Convert existing dataframe variable to factor in Tidyverse


I know there are many versions to this question, but I am looking for a specific solution. When you have an existing character variable in a dataframe, is there an easy method for converting that variable to a factor using the tidyverse format? For example, the 2nd line of code below won't reorder the factor levels, but the last line will. How do I make the 2nd line work? There are situations when this would be useful -- importing and modifying existing datasets. Many Thanks!

df <- data.frame(x = c(1,2), y = c('post','pre')) %>%
      as_factor(y, levels = c('pre','post'))

df$y <- factor(df$y, levels = c('pre', 'post'))

Solution

  • We can use fct_relevel from forcats

    library(dplyr)
    library(forcats)
    df1 <- data.frame(x = c(1,2), y = c('post','pre')) %>% 
           mutate(y = fct_relevel(y, 'pre', 'post')) 
    

    -output

    > df1$y
    [1] post pre 
    Levels: pre post
    

    Regarding the use of as_factor, according to documentation

    Compared to base R, when x is a character, this function creates levels in the order in which they appear, which will be the same on every platform.

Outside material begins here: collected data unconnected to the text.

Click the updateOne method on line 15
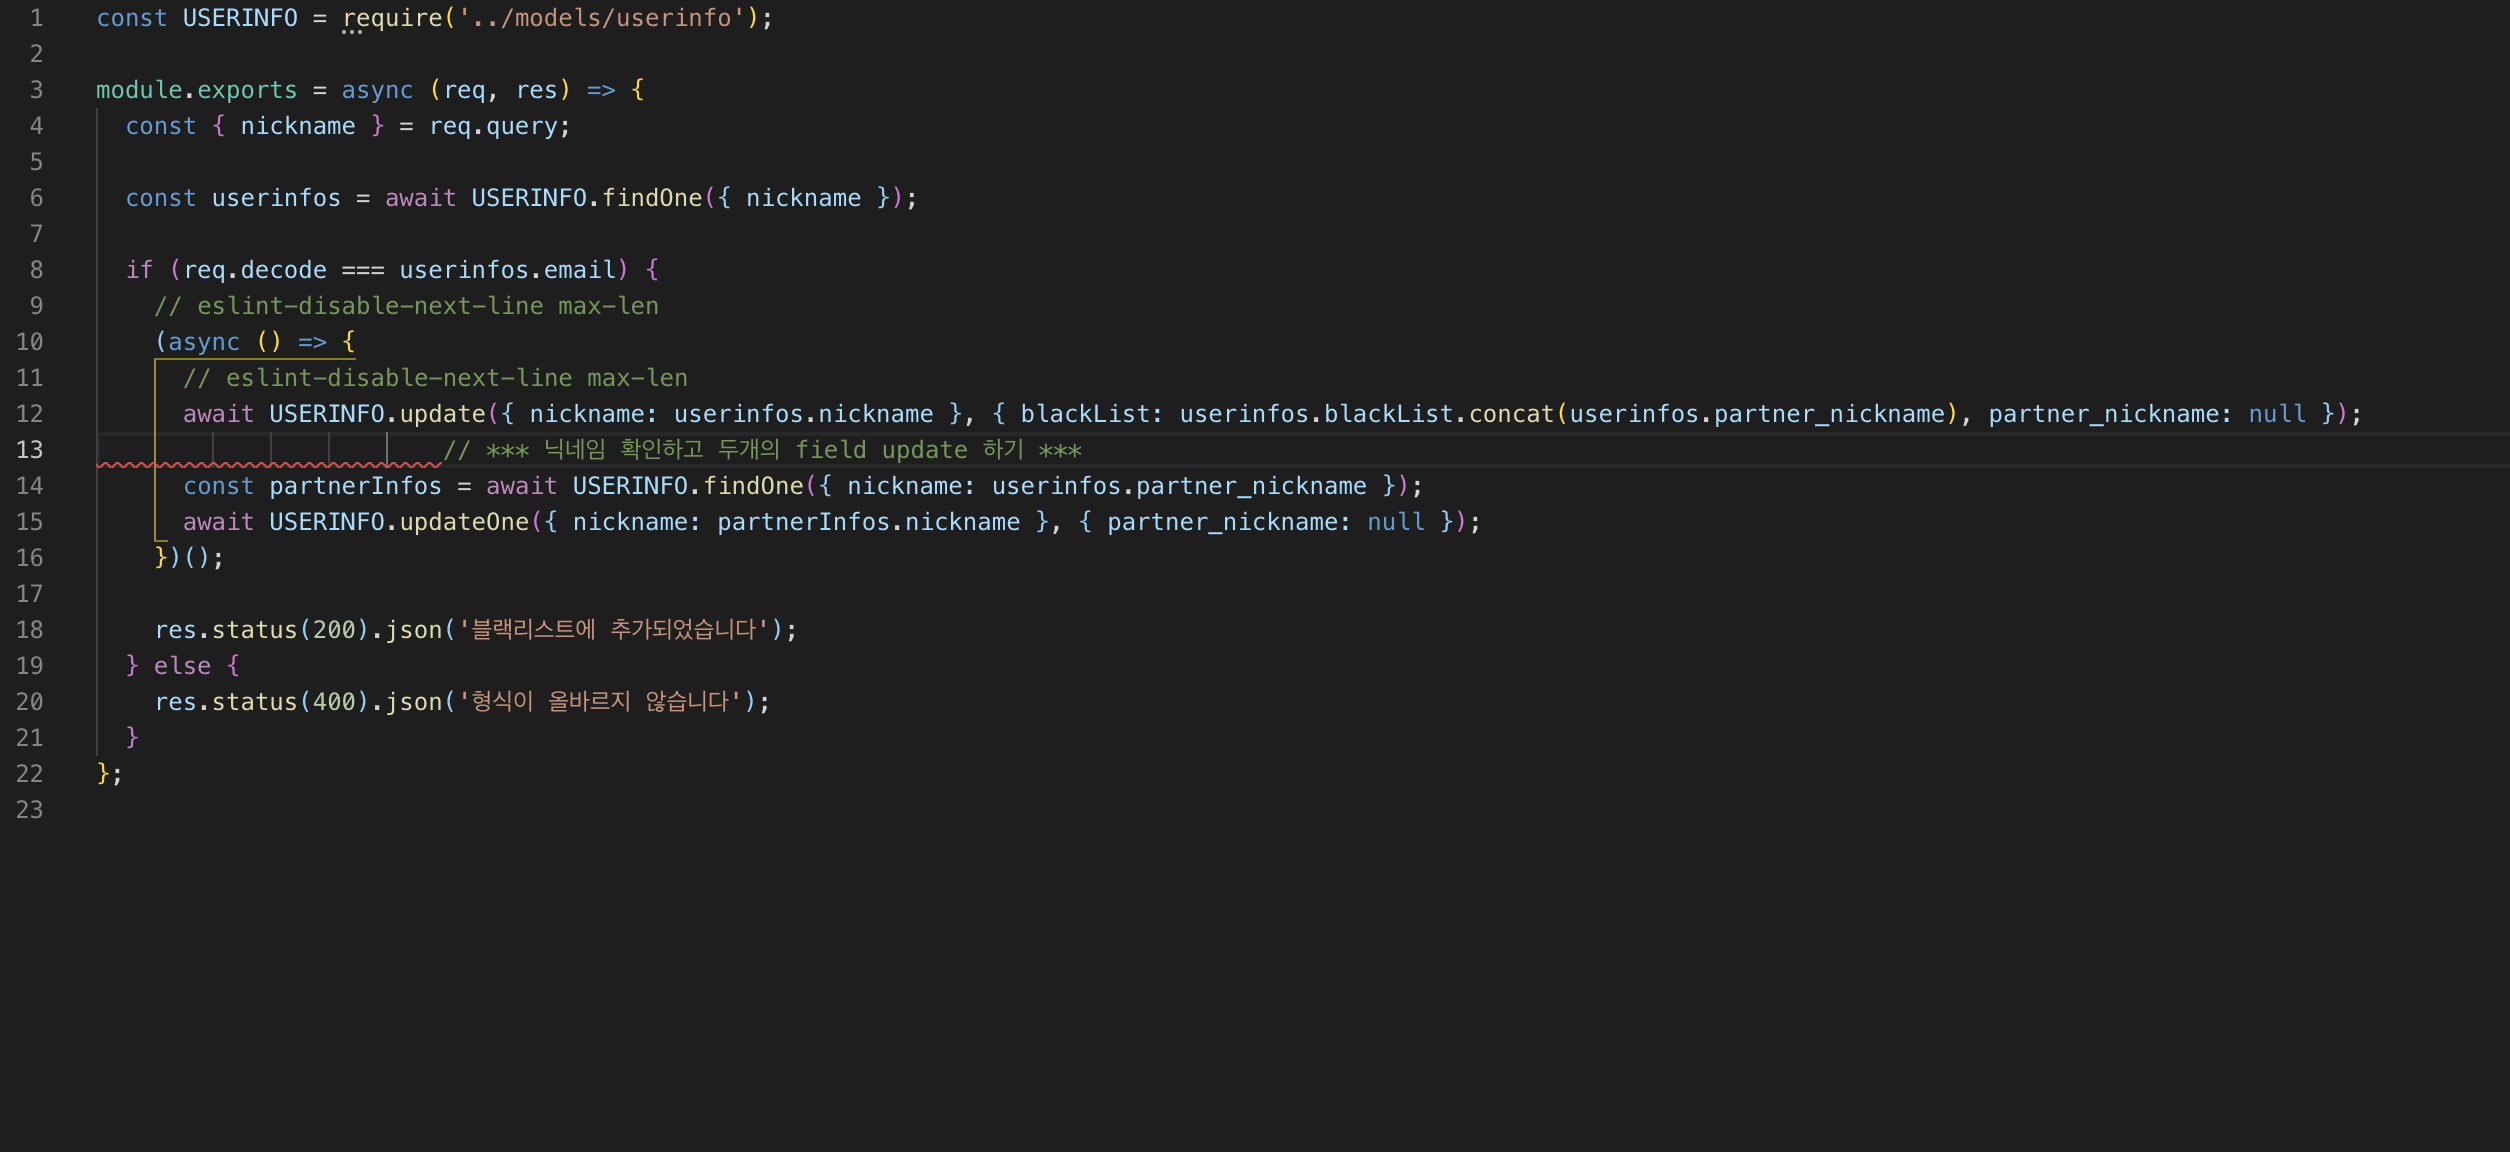The width and height of the screenshot is (2510, 1152). [x=464, y=522]
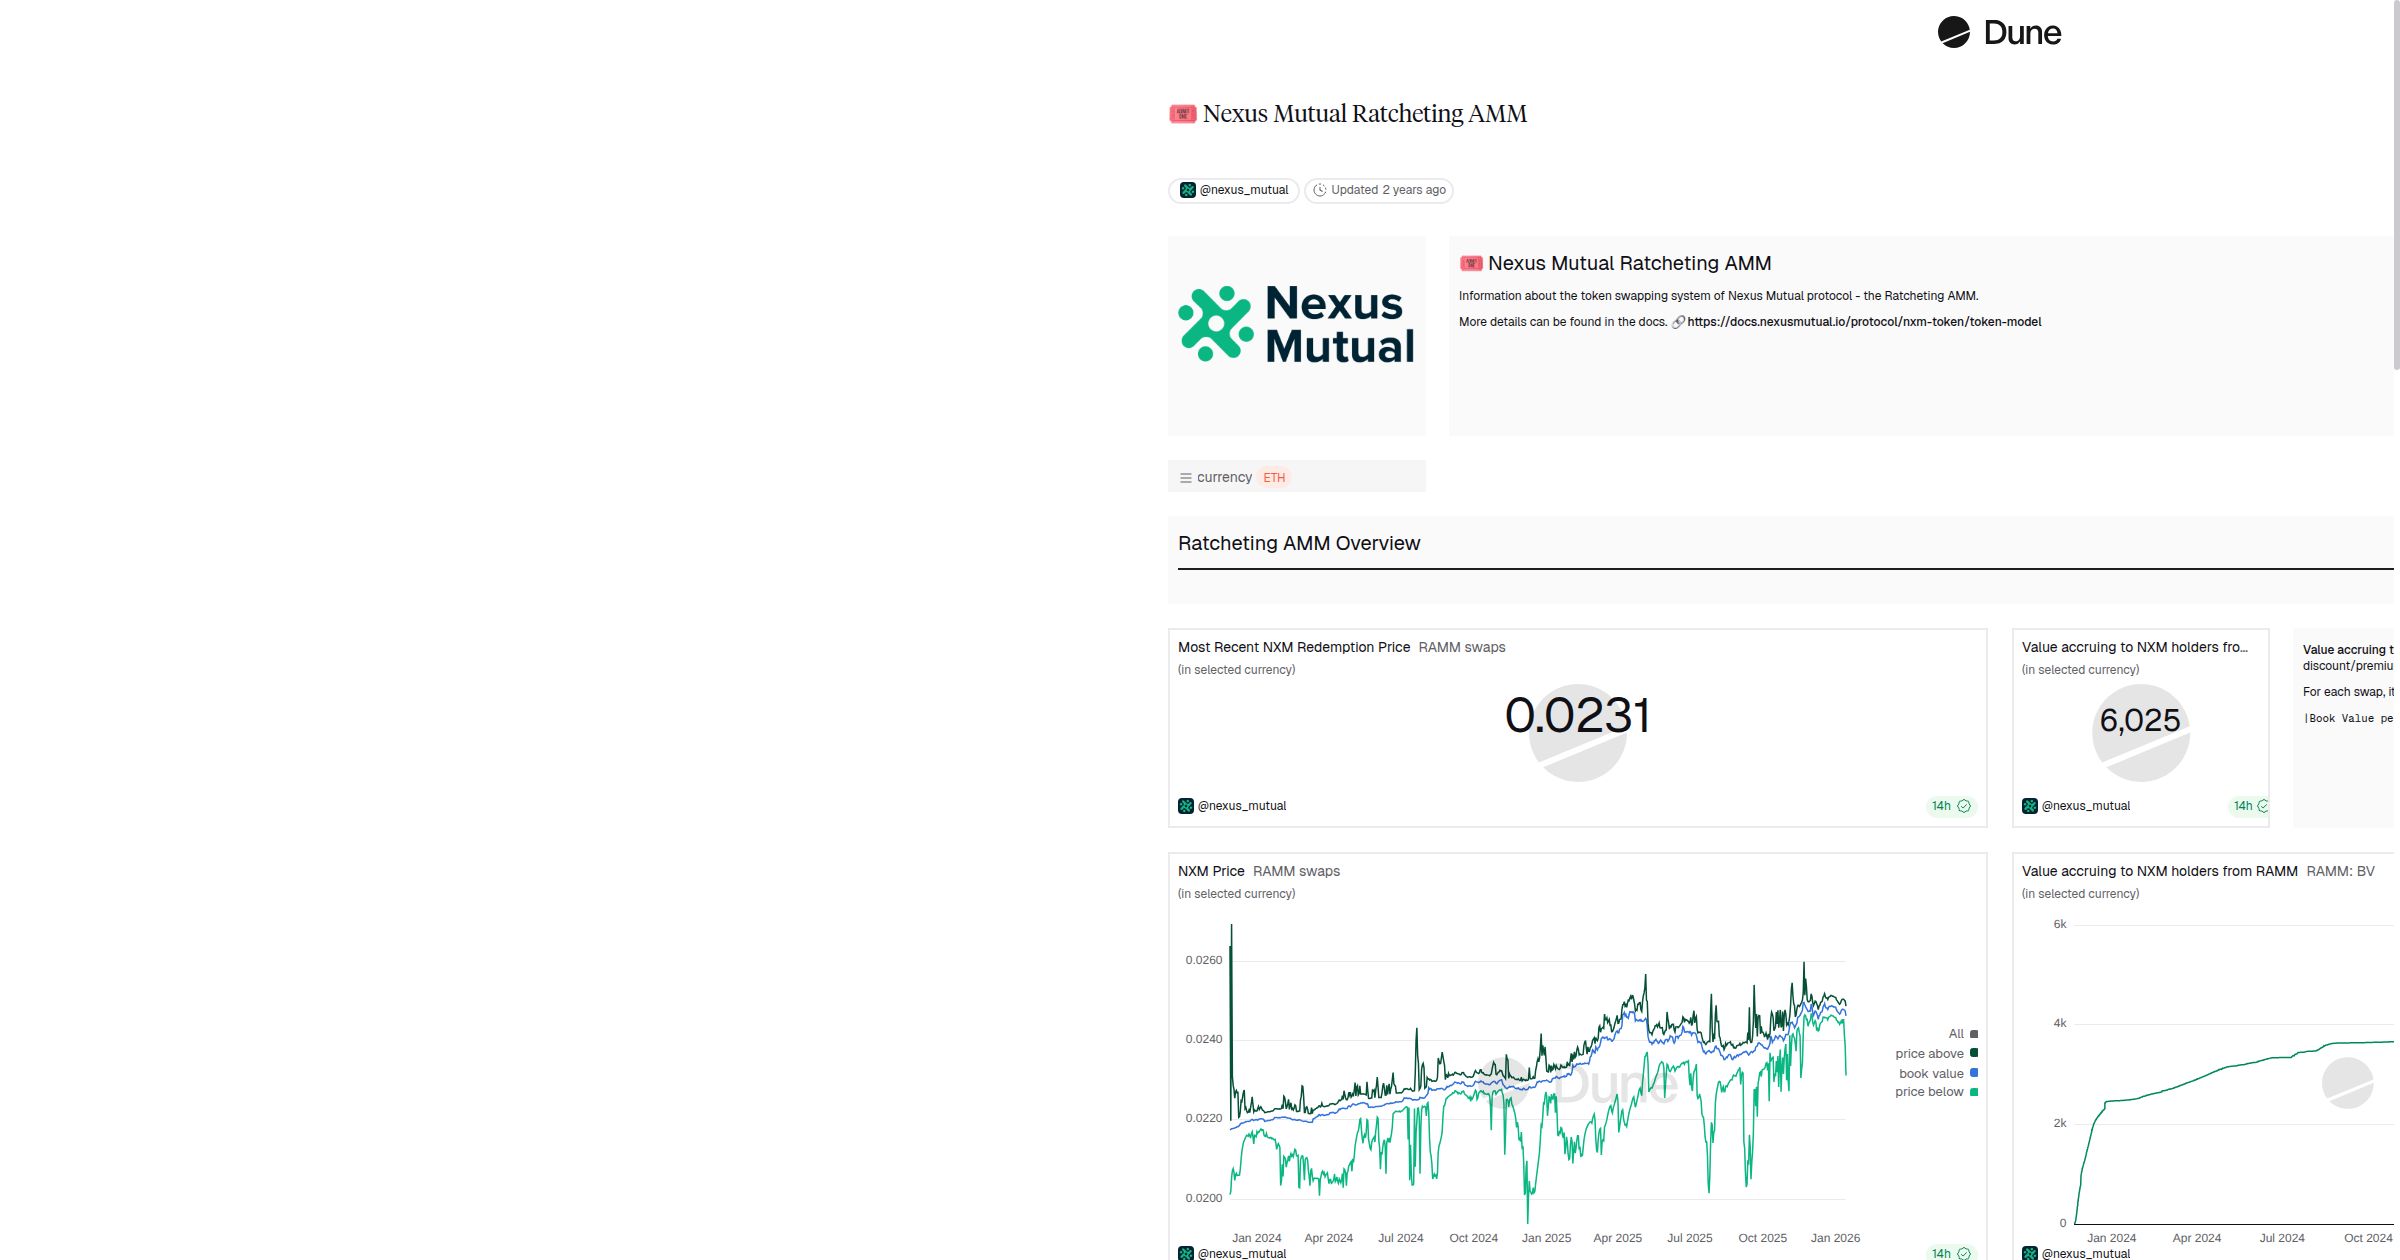Toggle the 'price above' series in the legend

1932,1053
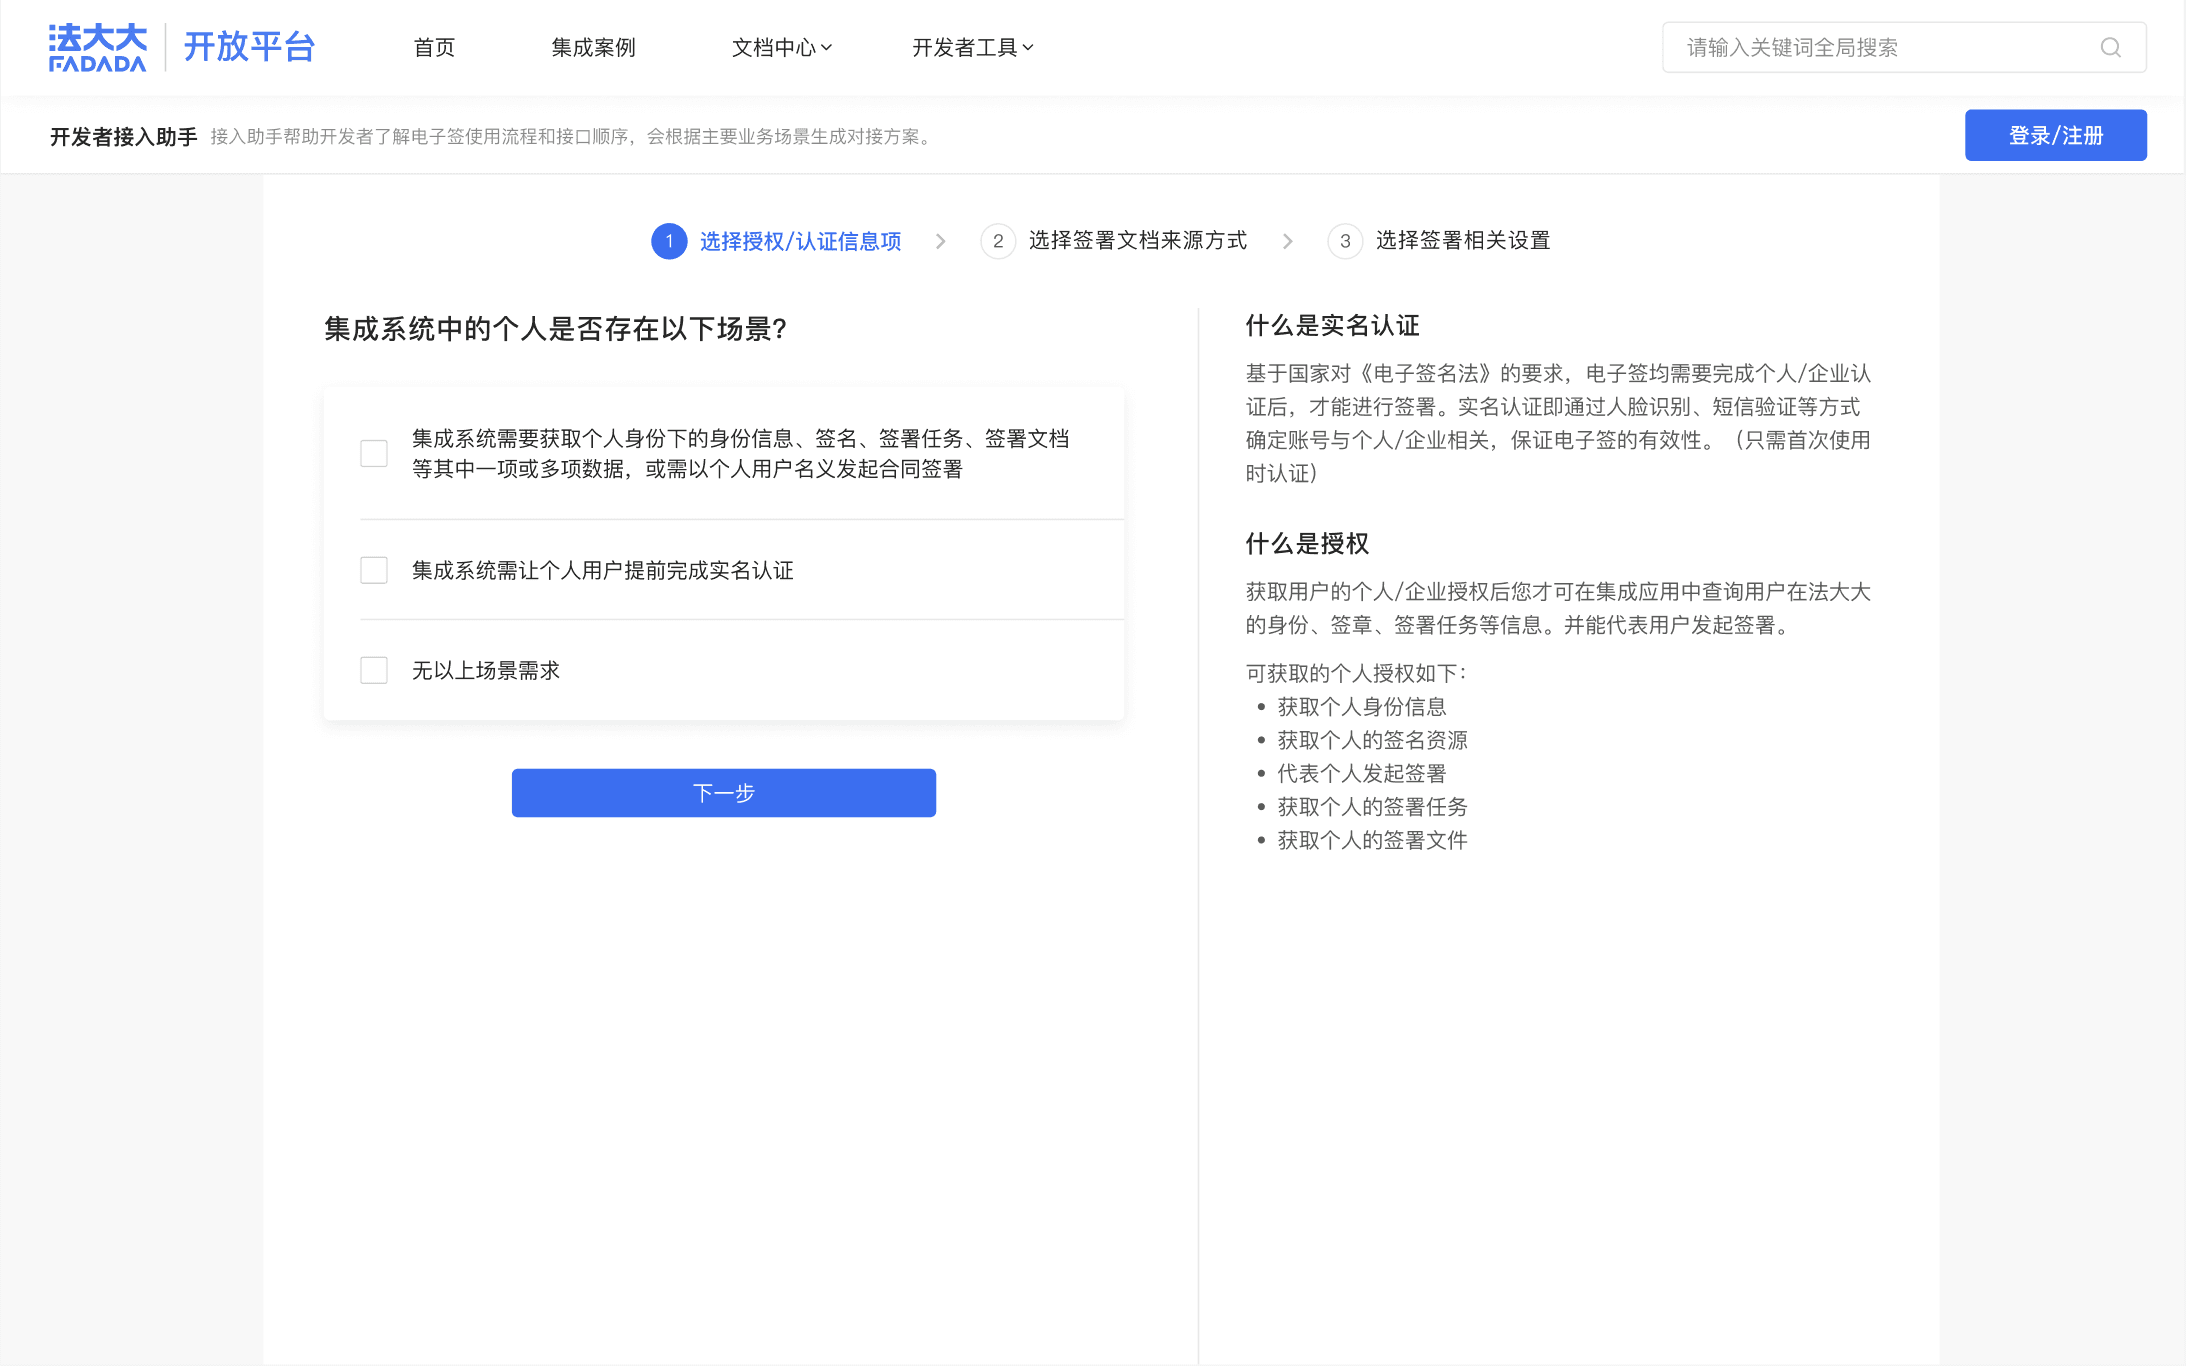Viewport: 2186px width, 1366px height.
Task: Check the 无以上场景需求 checkbox
Action: [x=374, y=670]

    i.e. post, followed by pre

    > as_factor(c('post','pre'))
    [1] post pre 
    Levels: post pre
    

    whereas the following options will not work as there is no argument named levels in as_factor

    > as_factor(c('post','pre'), "pre", "post")
    Error: 2 components of `...` were not used.
    
    We detected these problematic arguments:
    * `..1`
    * `..2`
    
    Did you misspecify an argument?
    Run `rlang::last_error()` to see where the error occurred.
    > as_factor(c('post','pre'), levels = c("pre", "post"))
    Error: 1 components of `...` were not used.
    
    We detected these problematic arguments:
    * `levels`
    
    Did you misspecify an argument?
    Run `rlang::last_error()` to see where the error occurred.
    

    Also, in tidyverse, we need to extract the column with pull or .$ or else have to modify the column within mutate.